Start of Dataset extract
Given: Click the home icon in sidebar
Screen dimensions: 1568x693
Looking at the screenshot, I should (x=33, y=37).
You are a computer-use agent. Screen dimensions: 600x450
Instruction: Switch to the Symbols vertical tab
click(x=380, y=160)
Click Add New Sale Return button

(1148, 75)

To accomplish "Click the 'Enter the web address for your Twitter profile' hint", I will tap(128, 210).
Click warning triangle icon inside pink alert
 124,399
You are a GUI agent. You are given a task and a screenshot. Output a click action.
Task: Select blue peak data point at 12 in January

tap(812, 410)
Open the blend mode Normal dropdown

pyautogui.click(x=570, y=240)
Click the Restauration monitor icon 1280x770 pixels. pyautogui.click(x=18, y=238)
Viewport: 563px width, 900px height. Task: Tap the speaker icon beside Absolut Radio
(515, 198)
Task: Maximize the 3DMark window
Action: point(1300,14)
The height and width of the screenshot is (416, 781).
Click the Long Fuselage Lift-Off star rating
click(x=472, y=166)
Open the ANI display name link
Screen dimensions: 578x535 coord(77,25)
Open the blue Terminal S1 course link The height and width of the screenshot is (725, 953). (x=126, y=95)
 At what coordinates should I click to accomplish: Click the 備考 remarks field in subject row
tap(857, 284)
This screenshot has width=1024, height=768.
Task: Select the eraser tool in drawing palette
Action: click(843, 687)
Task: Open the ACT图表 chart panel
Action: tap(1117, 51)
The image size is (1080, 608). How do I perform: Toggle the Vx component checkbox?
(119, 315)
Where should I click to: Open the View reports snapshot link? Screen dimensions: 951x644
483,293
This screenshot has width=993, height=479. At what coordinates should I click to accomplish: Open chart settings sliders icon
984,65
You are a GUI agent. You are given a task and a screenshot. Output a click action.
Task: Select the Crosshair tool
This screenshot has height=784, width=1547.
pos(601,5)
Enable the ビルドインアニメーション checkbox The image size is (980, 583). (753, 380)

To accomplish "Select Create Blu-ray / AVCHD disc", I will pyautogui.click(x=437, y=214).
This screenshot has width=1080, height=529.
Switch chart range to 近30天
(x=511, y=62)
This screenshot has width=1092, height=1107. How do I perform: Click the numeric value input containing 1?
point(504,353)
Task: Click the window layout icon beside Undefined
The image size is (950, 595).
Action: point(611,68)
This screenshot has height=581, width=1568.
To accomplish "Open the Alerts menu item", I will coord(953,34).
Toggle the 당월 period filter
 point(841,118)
End of Dataset extract
#### Work order:
Your answer should be the lines of the material above that include "will".

#### Output of the exercise:
To accomplish "Click the 'Enter the web address for your Twitter profile' hint", I will tap(128, 210).
To accomplish "Select Create Blu-ray / AVCHD disc", I will pyautogui.click(x=437, y=214).
To accomplish "Open the Alerts menu item", I will coord(953,34).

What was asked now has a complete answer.